Progress made in trilogue discussions especially on smaller provider regime, but disputes remain on disaggregation and conflicts of interest.

The Council of the EU and European Parliament have edged closer to agreeing on proposed regulation of ESG ratings in the first trilogue negotiations, as they race to complete discussions before the end of February.

Responsible Investor has seen a copy of a flash note put out by the Belgian presidency of the council, which describes positions taken in the negotiations.

The note says discussions were “cordial and efficient” and that negotiating parties mentioned the need to reach an agreement during this parliament. Progress was made in a number of areas, with support converging on measures to ensure smaller ESG ratings providers could be competitive under the regulation.

The parties are working to a tight deadline in order for the regulation to be put in place before EU parliamentary elections in June.

The European Parliament has proposed requiring buyers of ratings from multiple providers to “consider” appointing a firm with a market share of less than 15 percent. The council had suggested that smaller firms could be exempt from aspects of the regime.

According to the note, the parliamentary rapporteur, French MEP Aurore Lalucq, “expressed her sympathy” towards the council’s proposals, while the European Commission backed the non-binding nature of the parliament’s proposal.

However, there was some disagreement over the scope of exemptions. The Belgian presidency cautioned that exemptions should be limited to small firms, given that most providers in the EU market are small and medium-sized.

They faced opposition from both the commission and parliament, which argued that the automatic granting of an exemption could be an issue. The commission went so far as to say that the wording around automatic exemption was “problematic and unprecedented”.

The rapporteur said parliament could be willing to adjust the scope of the proposed exemptions but also had concerns about the “automaticity” of them.

While the Belgian note was keen to emphasise “a strong alignment of objectives” between the council, parliament and commission, there were disagreements between the council and parliament on a number of key areas.
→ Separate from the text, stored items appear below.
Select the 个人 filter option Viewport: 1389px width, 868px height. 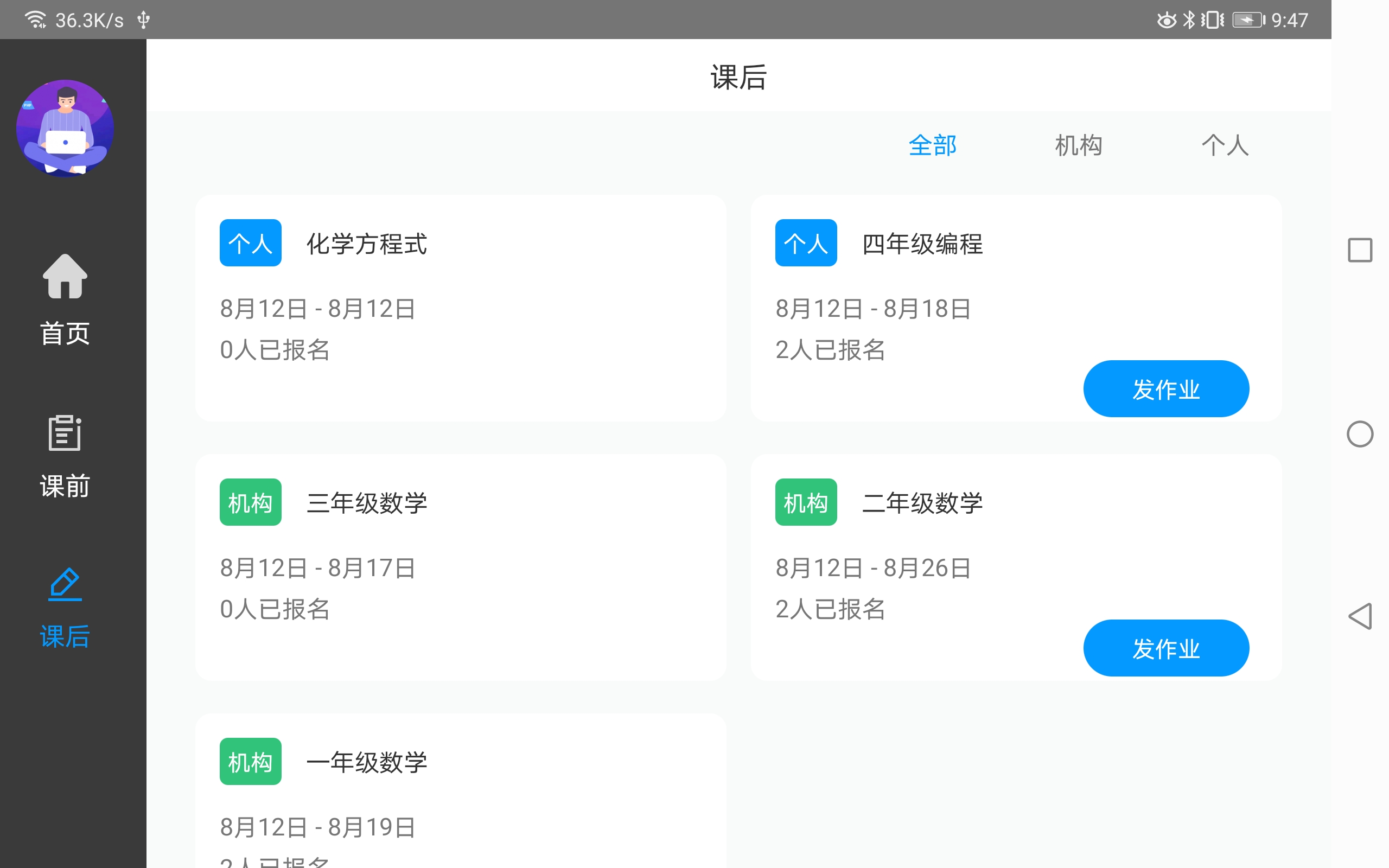(x=1225, y=145)
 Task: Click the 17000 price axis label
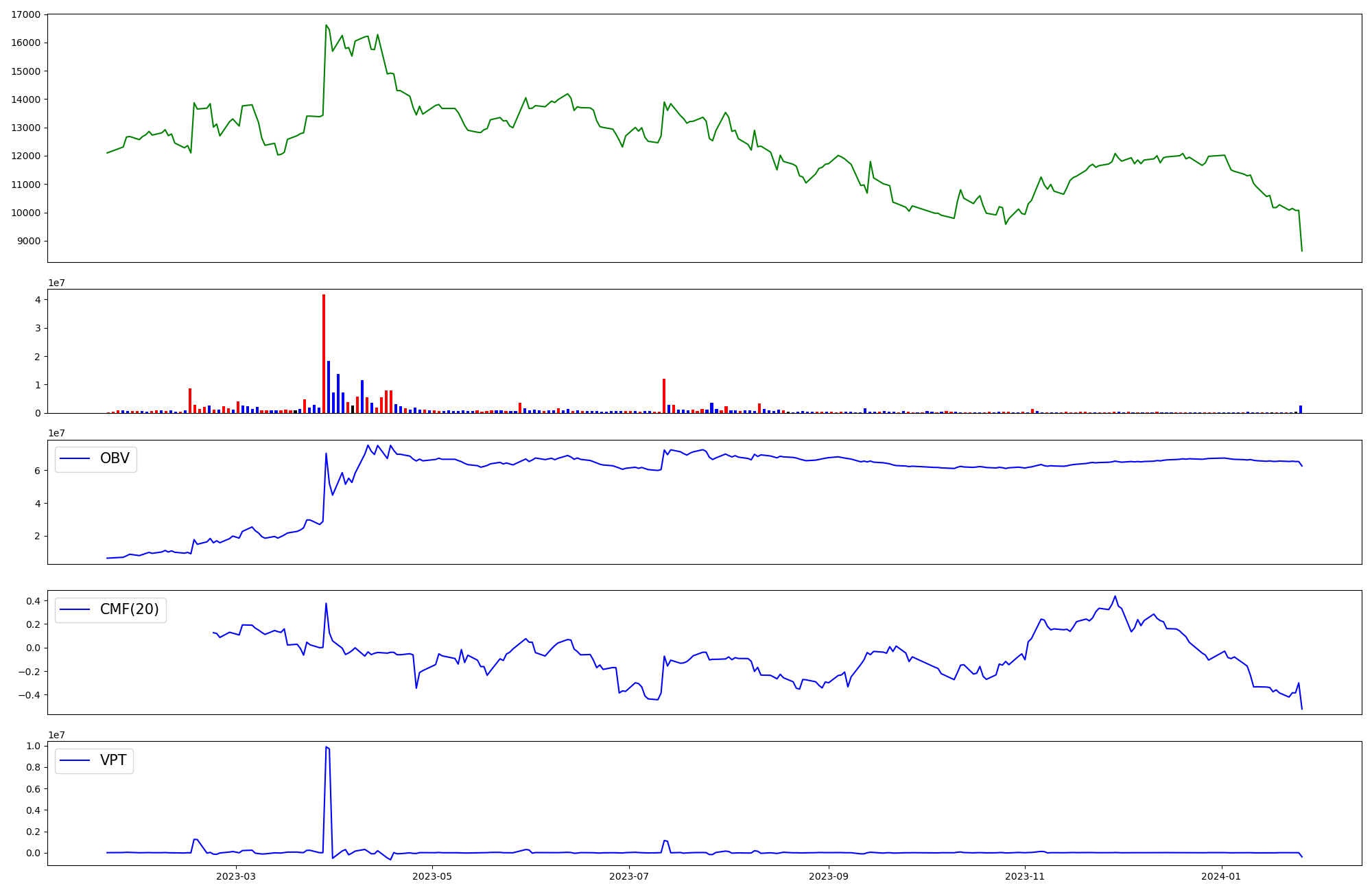point(25,14)
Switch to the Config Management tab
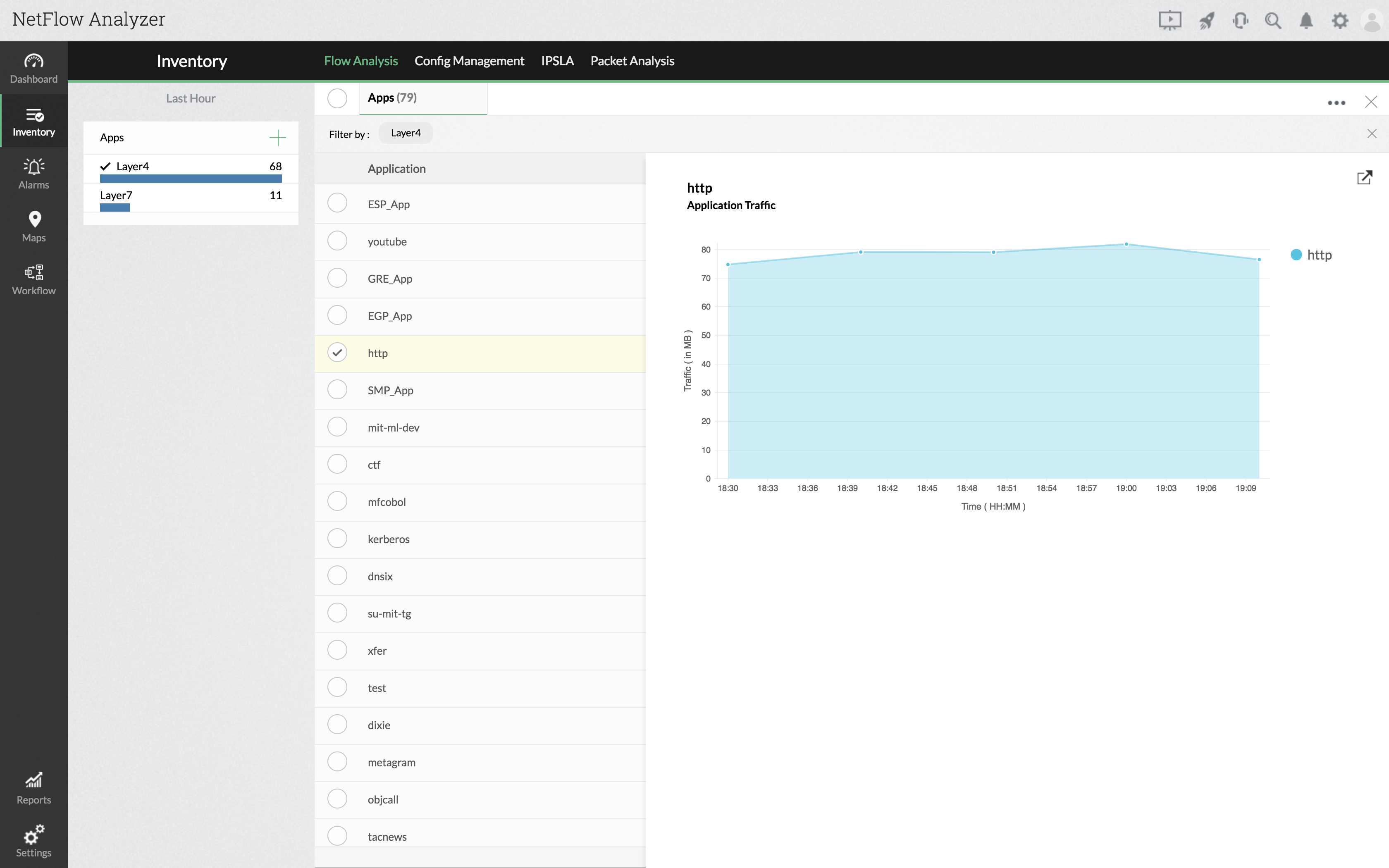1389x868 pixels. point(469,61)
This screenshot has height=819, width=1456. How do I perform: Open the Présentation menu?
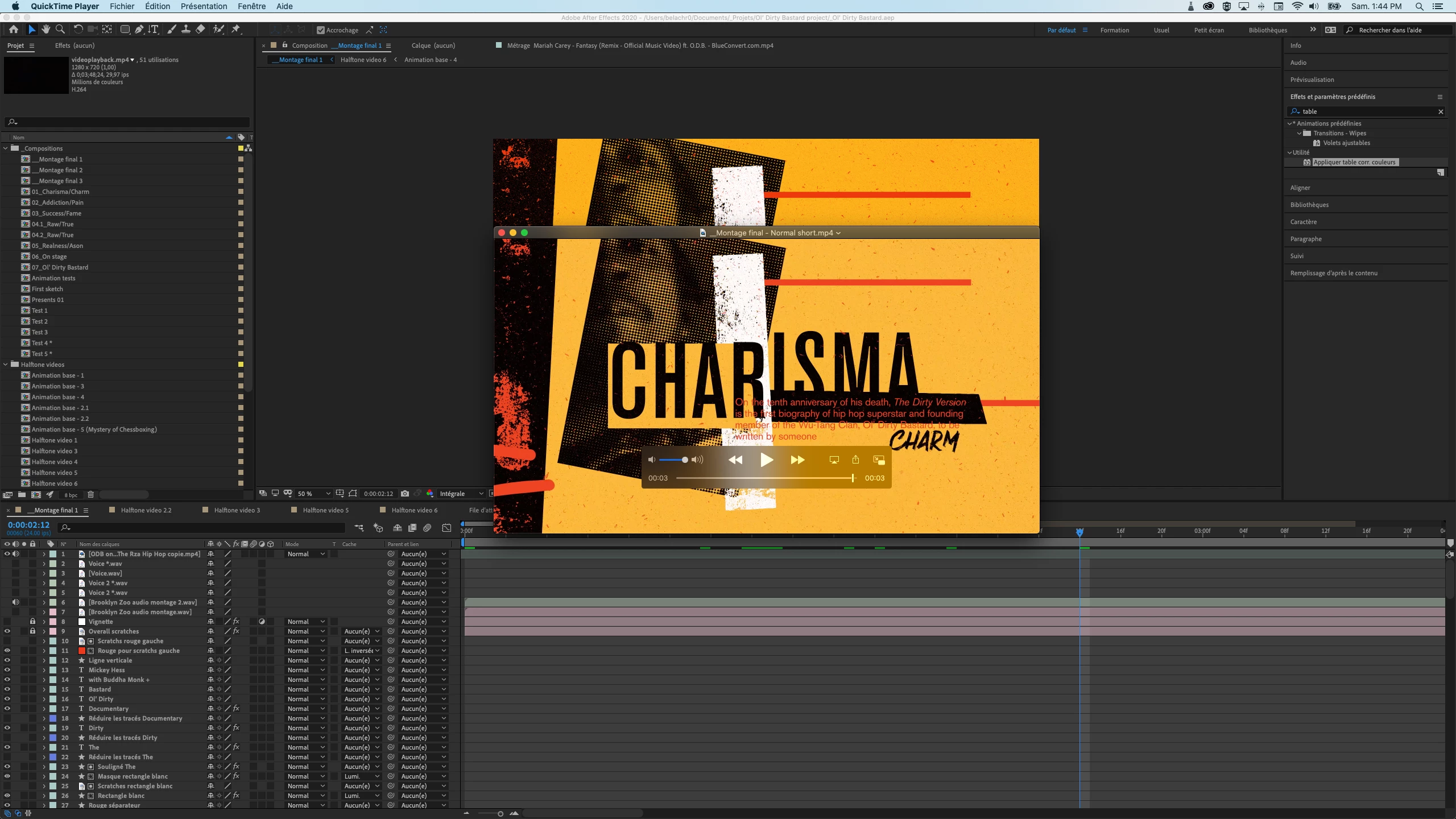pos(204,6)
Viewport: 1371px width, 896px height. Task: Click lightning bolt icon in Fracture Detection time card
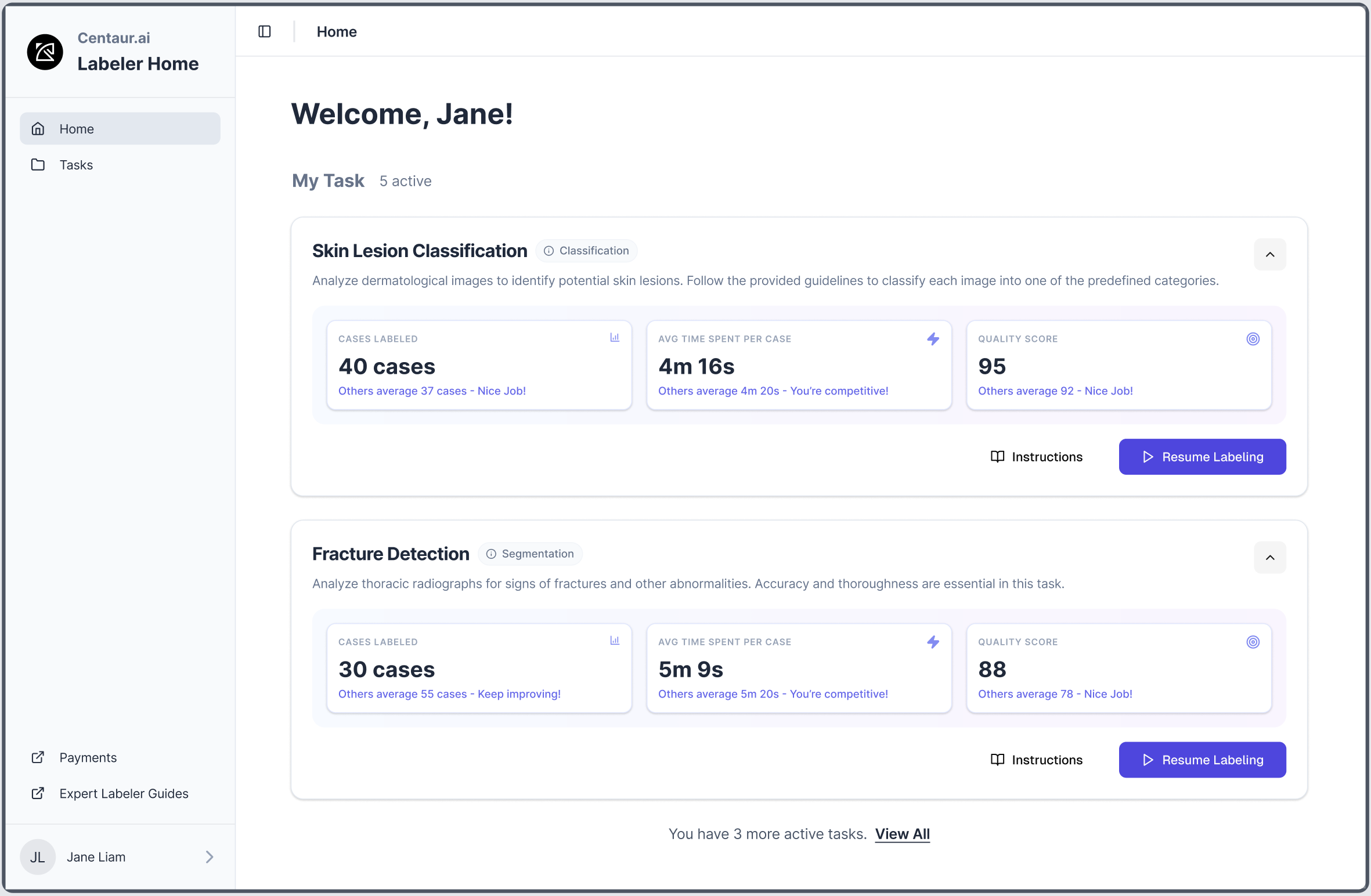coord(933,642)
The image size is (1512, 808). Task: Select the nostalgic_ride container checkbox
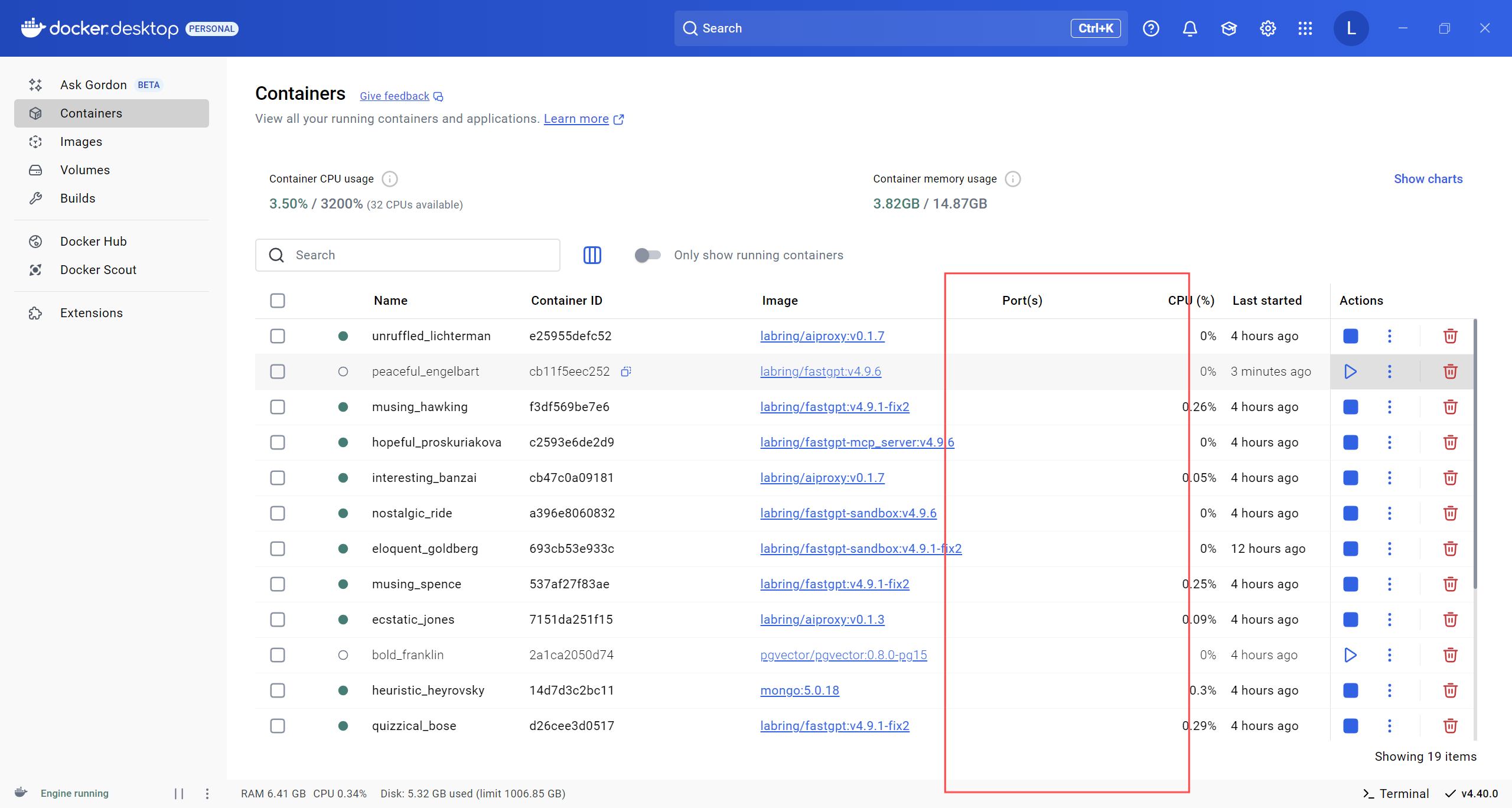pos(278,513)
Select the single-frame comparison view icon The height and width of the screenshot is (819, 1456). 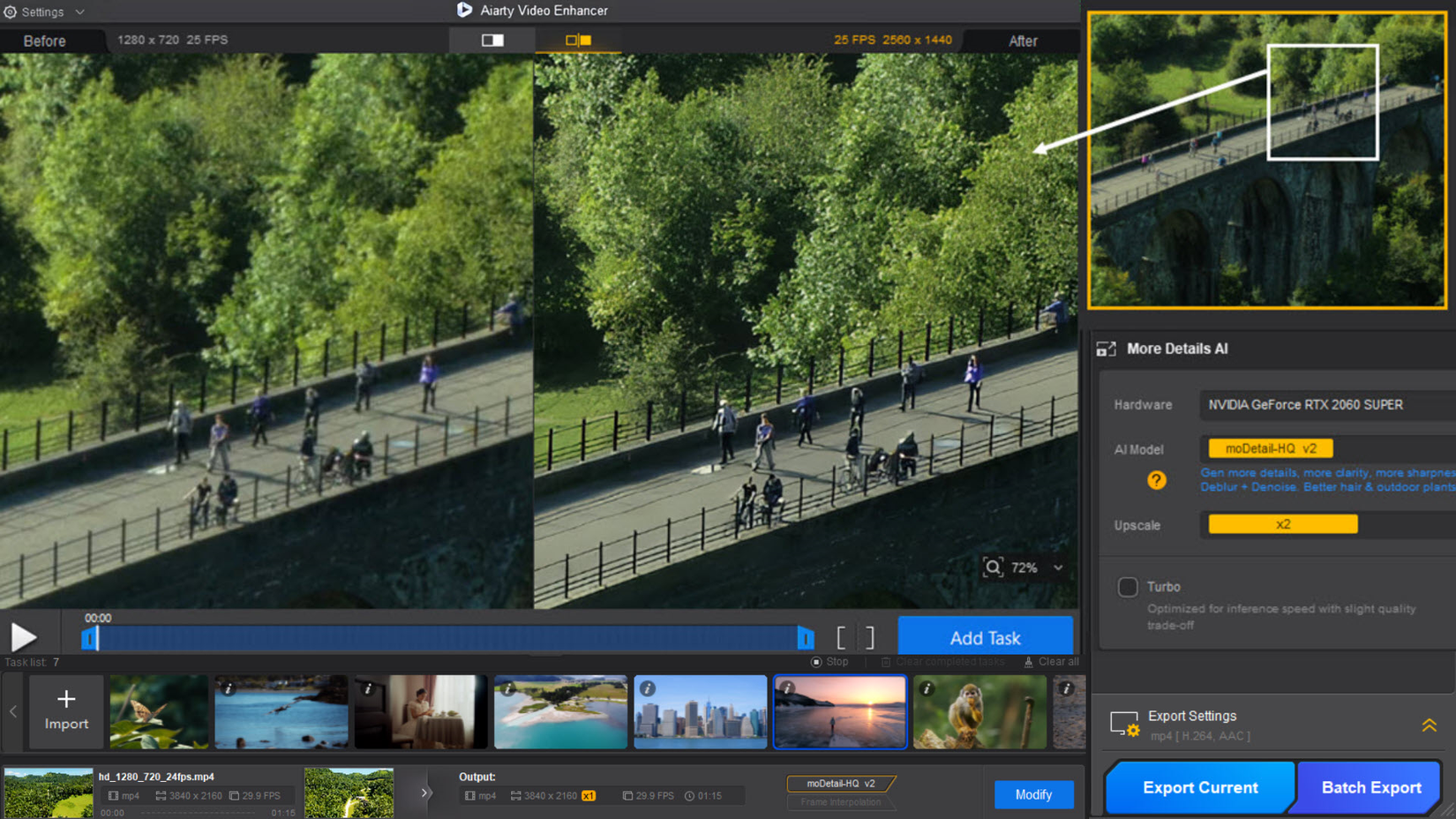pos(492,40)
The negotiators agreed to downgrade the entire section relating to governance to a “technical” discussion, which typically takes place separately from the high-level political negotiations.

This includes controversial rules on managing conflicts of interest, which had already been watered down from the initial commission proposal, and complaint mechanisms.

Another point of disagreements was parliament’s proposal that providers be required to disaggregate the E, S and G sections of ratings.

The participants agreed that there should be maximum transparency without interfering with the actual methodologies of ratings. However, the Belgian presidency warned that transparency rules which were too detailed could lead to “implicit” interference in methodologies.

The Belgians made it clear that interference with methodologies was a red line for member states – the only time that phrase was used in the note – while the parliament rapporteur refused to back down on disaggregation.

A spokesperson for the Belgian presidency said it did not comment on leaked documents.